If you want real help, post a real URL. It will not tell anything,
especially when PHP is involved, but it is a start. Also please specify
the browser(s) you used for testing.

> Any idea what I am doing wrong? I am not sure what the problem
> might be (i.e. file format, ftp transfer mode, web-server config,
> etc) so I thought I would start here.


Well, we cannot even know what the FTP transfer mode was. Surely it
should have been binary.

> I am using the meta tag:
> <meta http-equiv="Content-Type"
> content="text/html;charset=windows-1252">


This may matter, or it may not, depending on the actual HTTP headers.
It is certainly wrong, anyway, if the encoding is UTF-8 and not
windows-1252. _Why_ do you use it?

> Should I be using:
> <meta http-equiv="Content-Type" content="text/html;charset=utf-8">
> ?
>
> Will this cure the code display issue?


You mean you did not test that before posting?

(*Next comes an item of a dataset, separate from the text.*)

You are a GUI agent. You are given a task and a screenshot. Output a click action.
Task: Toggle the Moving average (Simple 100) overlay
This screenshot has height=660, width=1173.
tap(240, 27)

Of course, testing would not prove much. But if your document is, in
fact, UTF-8 encoded, as it sounds, then surely it should not contain a
meta tag that says otherwise. On the other hand, a meta tag is neither
necessary nor sufficient - it will be overridden by actual HTTP
headers, if they specify the encoding.


--
Yucca, http://www.cs.tut.fi/~jkorpela/
Pages about Web authoring: http://www.cs.tut.fi/~jkorpela/www.html


 
Reply With Quote
 
 
 
 
GS
Guest
Posts: n/a
 
      06-15-2005
"Jukka K. Korpela" <(E-Mail Removed)> wrote in message
news:Xns9676CB51DAF18jkorpelacstutfi@193.229.0.31. ..
> "GS" <(E-Mail Removed)> wrote:
>
> > When I edit the files with the Arabic characters on my Windows box,
> > in say Notepad, the Arabic gets striped unless I save it as a
> > Unicode document

>
> Why do you use Notepad? There are nice multilingual editors available,
> with much better features.


Simply because I only had access to a locked-down machine that I was unable
to install a better editor on. Any suggestions?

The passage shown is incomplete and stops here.